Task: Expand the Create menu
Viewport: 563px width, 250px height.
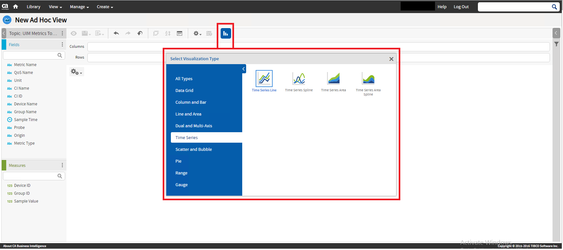Action: (x=105, y=7)
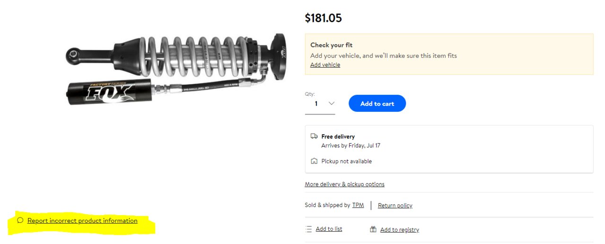Click the list icon beside Add to list

click(309, 229)
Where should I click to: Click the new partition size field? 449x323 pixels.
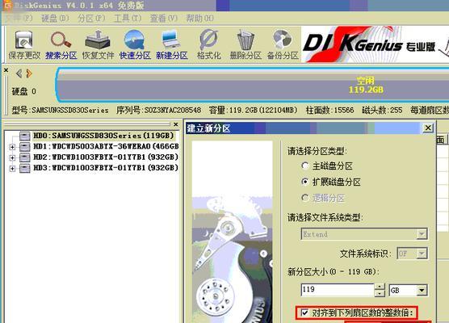pos(338,290)
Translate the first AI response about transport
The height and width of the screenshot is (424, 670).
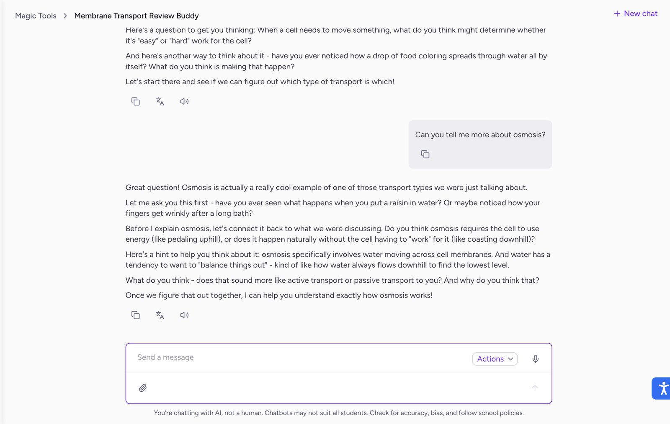(160, 101)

--

Goal of the exercise: Return the entries above exactly, skipping any images.

Answer to this problem:
Task: Expand the Create menu
Viewport: 563px width, 250px height.
Action: (x=105, y=7)
Click the list icon beside Add to list

click(309, 229)
Where should I click to: Click the new partition size field? 449x323 pixels.
pos(338,290)
Translate the first AI response about transport
The height and width of the screenshot is (424, 670).
(160, 101)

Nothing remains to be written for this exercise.